DATA SUPPLIED:
======

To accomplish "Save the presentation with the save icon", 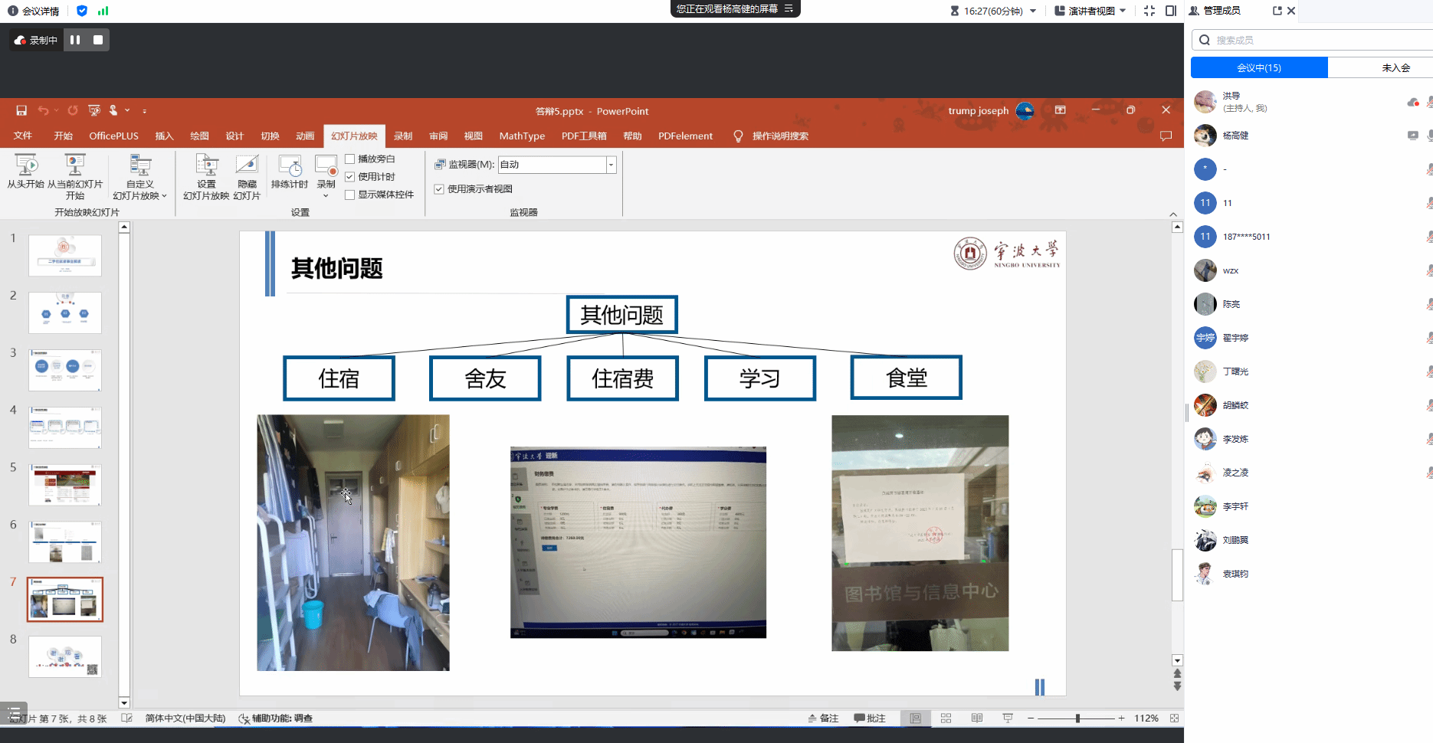I will (21, 110).
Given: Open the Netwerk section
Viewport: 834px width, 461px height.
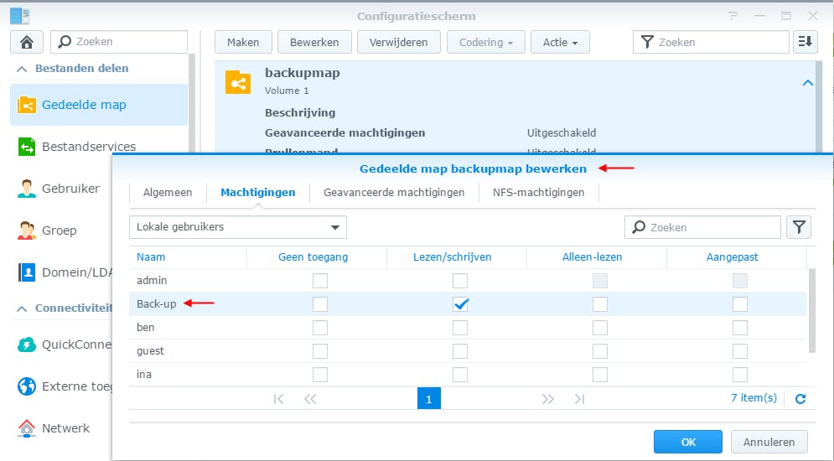Looking at the screenshot, I should click(65, 428).
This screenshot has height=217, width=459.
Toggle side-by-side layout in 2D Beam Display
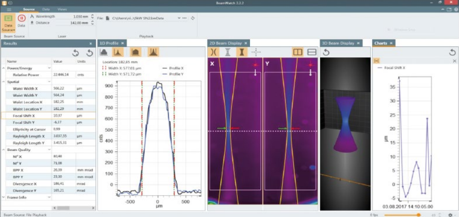pyautogui.click(x=297, y=52)
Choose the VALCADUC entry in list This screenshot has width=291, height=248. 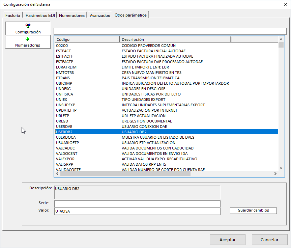click(x=65, y=148)
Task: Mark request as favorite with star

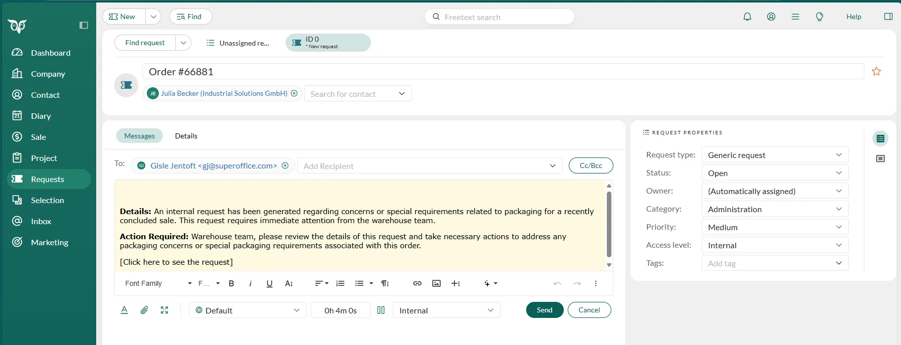Action: pyautogui.click(x=876, y=72)
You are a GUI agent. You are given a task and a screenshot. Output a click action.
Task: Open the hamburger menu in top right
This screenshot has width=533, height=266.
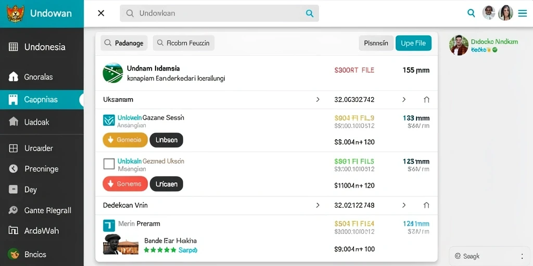pos(522,13)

======

REQUIRED WORK:
Find and copy each line above holding "Open".

RESPONSE AREA:
Given: Open the Netwerk section
Task: Open the hamburger menu in top right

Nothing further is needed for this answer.